Answers to Written Questions from the Floor:

Q: Now that you're over 40 and shed the folk singer image, do you think people are taking you seriously?

A: I hope so.

Q: Please comment on the Reagan administration's attitudes on the human rights issues.

A: Where are they? No, but more seriously, very, very deeply concerned over something like Jeane Kirkpatrick's trip to Latin America, really praising terribly oppressive dictatorships which torture people still. I think we have to look carefully at who our friends are and take a part in choosing them.

Q: What is the stance of your organization regarding the human rights of the millions of illegal aliens in our country?

A: I think that it would be helpful for all of us to refer to illegal aliens as human beings and then we get some kind of perspective on what their lives are like, why they're here, and how we might be able to cope with the problem thinking of them as people rather than illegal aliens. And again, to remind all of us that we have so much, we really have so much here. We do not, most of us, understand poverty. Or even poorness or even lack of just about anything. That doesn't go, of course, for people in the ghetto. But even people in the ghetto in this country have not had Cambodian starvation, Ugandan starvation. We really have to see what it is we have to share and go about sharing it.

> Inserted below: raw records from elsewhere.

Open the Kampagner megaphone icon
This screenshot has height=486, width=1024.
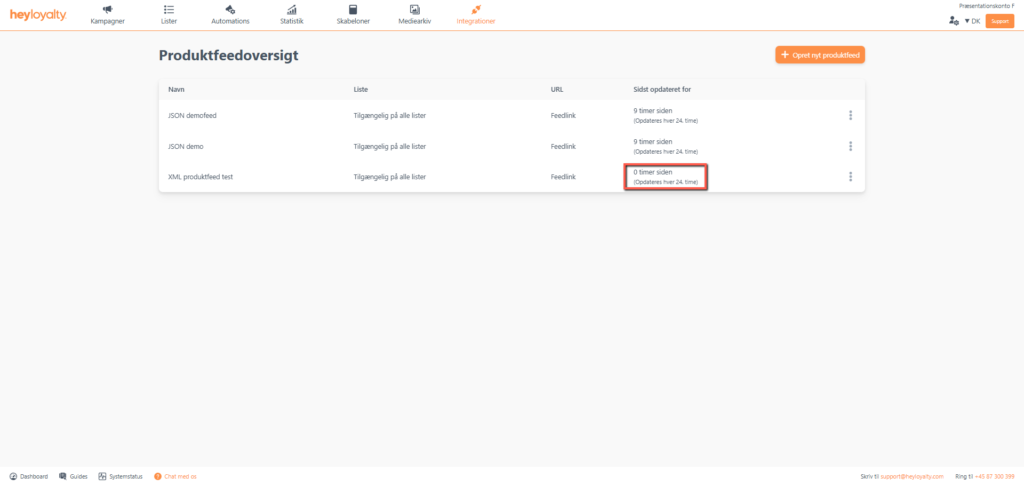tap(107, 9)
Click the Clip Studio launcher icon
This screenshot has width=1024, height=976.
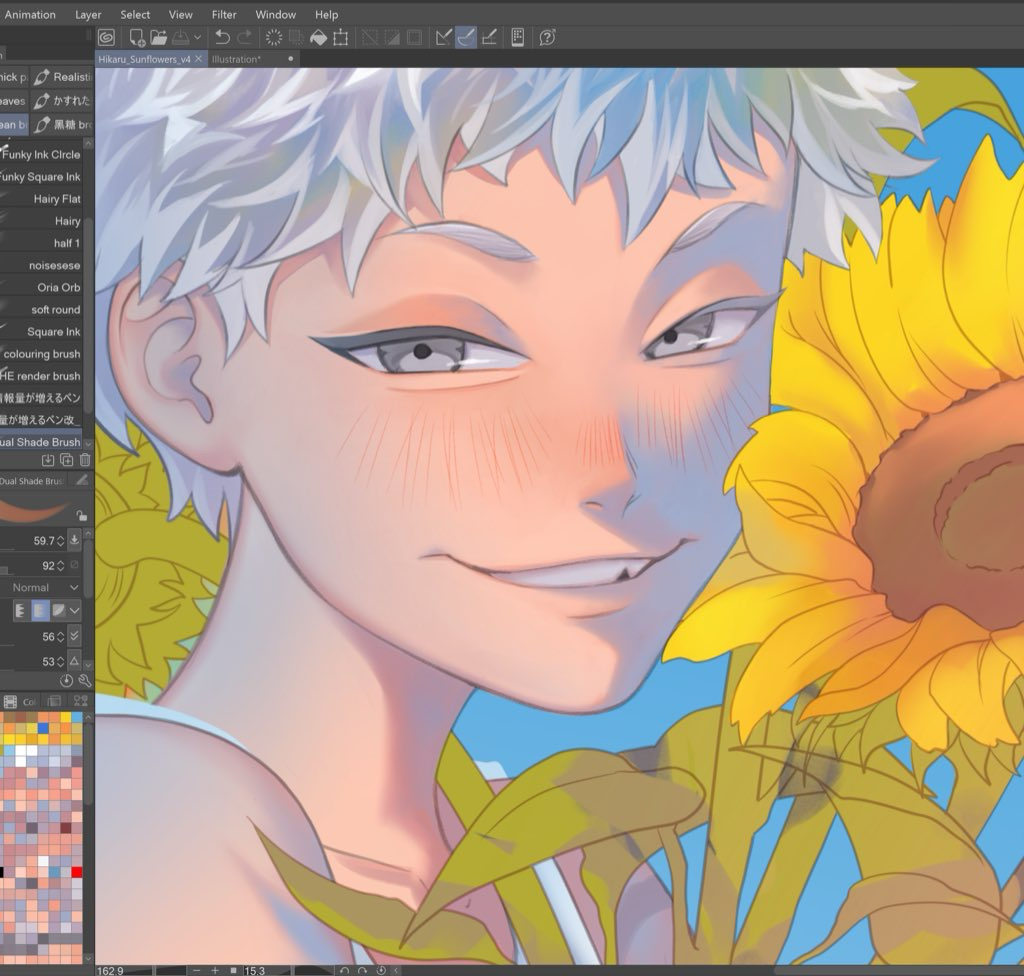[106, 38]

Q: On the difficult issue of refugees, should there be limits to the number of refugees from repressive regimes that should be admitted into the U.S.?

A: I think probably the real answer to that is, of course, the most difficult one. How do you get people to not want to be leaving their homes? And I think, again, if we look very carefully, we must see in some of the situations what part we have taken in driving some people out of their countries.

In Vietnam, obviously, it is nothing to do with our fault, at this point. That could be argued, I'm sure, because what of we, in fact, did to Vietnam. But see what it is, how can we share with countries, how can we help them build to a point, maybe it's not even possible, where they won't want to be leaving in droves - and if that's not possible, I always think of a beautiful book called, Lest Innocent Blood Be Shed. It was a town in France where the community was nonviolent; I don't know why. Some weird quirk of nature, they simply were, and they accepted every single Jew who came through that town. They fed, clothed and hid and helped escape at risk to their own lives. And they were arrested and they were oftentimes tortured and some were killed. But when somebody said to them, why did you do all these magnificent acts, they didn't even understand the question. It was simply what you do. If somebody's hungry, you feed them. If somebody's feet are bare, you find some shoes for them.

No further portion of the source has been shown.